Login action authentication flows start with a call to the /{environmentId}/as/authorize
endpoint. The response to an authorize request returns a Location
HTTP header that specifies the URL for the sign-on screen and the flow ID for the authentication workflow. For a new session, the user’s browser is redirected to the sign-on screen that prompts for a PingOne username and password (or, based on the sign-on policy configuration, provides access to an external identity provider’s sign-on URL).
For an existing session, the user’s browser is redirected to a sign-on screen that prompts for a password only. The following diagram shows the flow options for the USERNAME_PASSWORD_REQUIRED
and PASSWORD_REQUIRED
flow states:
The login flow consists of the following four branches, which can be chosen to submit the username and password, recover a forgotten password, or create account credentials to complete the sign-on flow:
Sign on with username/password
This flow verifies the username and password submitted by the user through the sign-on screen.
Forgot password
If enabled, the recover password flow initiates actions to recover the account and set a new password.
Register user
If enabled, the register user flow initiates actions to create an account for a user. The flow calls the user.register
action to create the new user.
Sign on with identity provider
If enabled, the social sign-on flow initiates actions to authenticate the user through an external identity provider.

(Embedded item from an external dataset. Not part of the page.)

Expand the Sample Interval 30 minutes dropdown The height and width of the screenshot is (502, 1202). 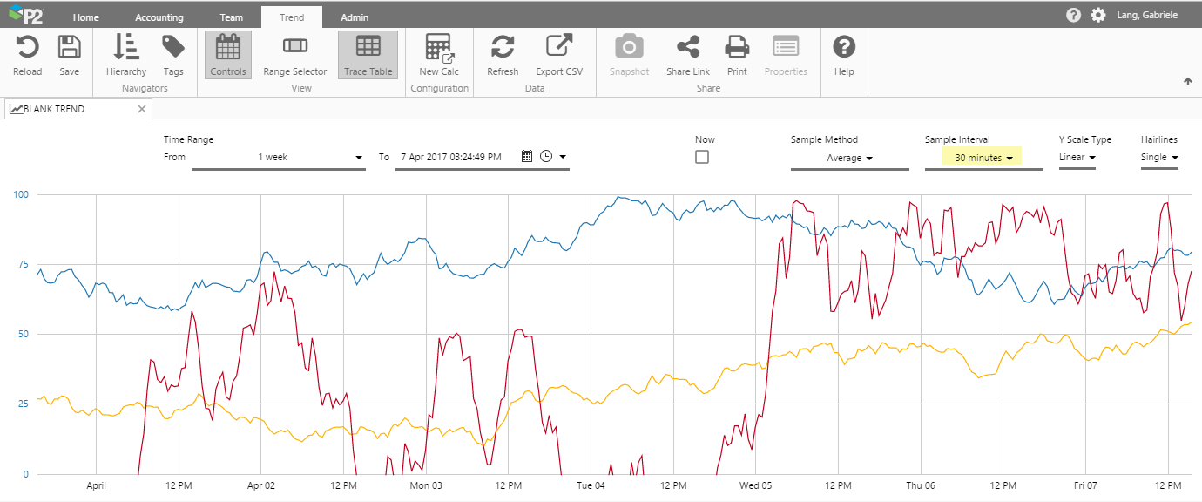click(982, 158)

The username/password branch of the login flow uses the usernamePassword.check
action to verify the user’s password. If the user’s password status is OK
, the flow transitions to the next action required by the sign-on policy. If the user’s password has expired, the flow transitions to the PASSWORD_EXPIRED
flow state. The response from the usernamePassword.check
action includes a HAL link to initiate the password.reset
action to update the password. If the user is using a temporary password, the flow transitions to the MUST_CHANGE_PASSWORD
flow state. The user can initiate the password.reset
action to change the temporary password.
The recover password branch of the login flow uses the user.lookup
action to verify the user. After user look-up, the flow transitions to the RECOVERY_CODE_REQUIRED
flow state. The flow uses the password.recover
action to issue a recovery code to the user. After the recovery code is issued and the user submits the correct code, the flow transitions to the MUST_CHANGE_PASSWORD
flow state and uses the password.reset
action to update the user’s password.
The register user branch of the login flow initiates the user.register
action to create a new user account and set a password. The sign-on screen prompts the user to submit a username, an email address, and a password. If this action executes successfully, the flow transitions to the next action required by the sign-on policy.
The external identity provider (social sign-on) branch of the login flow initiates actions to authenticate the user through an external identity provider. It also links the external identity provider to the PingOne user account.
The flow diagram shows a flow path to update a user who already has an existing link to an external identity provider account, bypassing the ACCOUNT_LINKING_REQUIRED
flow state. It also shows a flow path if the external identity provider account is not linked to an existing PingOne user. In this case, the flow transitions to the ACCOUNT_LINKING_REQUIRED
flow state and calls the user.register
action to find a matching user and initiate account linking to the external provider.
From the ACCOUNT_LINKING_REQUIRED
flow state, a user can either register as a new user or link to an existing PingOne user. In cases where the user does not exist in PingOne, the external identity provider login flow calls the user.register
action to register the external identity account user as a new PingOne user. Consequently, when the social sign-on branch is implemented as a sign-on option, the sign-on policy should also include the register user sign-on branch with the registration.enabled
policy action attribute set to true
.
If registration is enabled and the user exists in PingOne but no external account link is defined, PingOne tries to find a matching user (usually by email address). If PingOne does not find a matching user, then registration is required. If PingOne finds one or more matching users (more than one user in the system with a matching email address), then the flow prompts for a username and password to verify the user’s identity and complete the account link.
If the registration login flow branch is disabled in the sign-on policy, then the user who tries to log in with external identity provider credentials can only link to an already existing user in PingOne.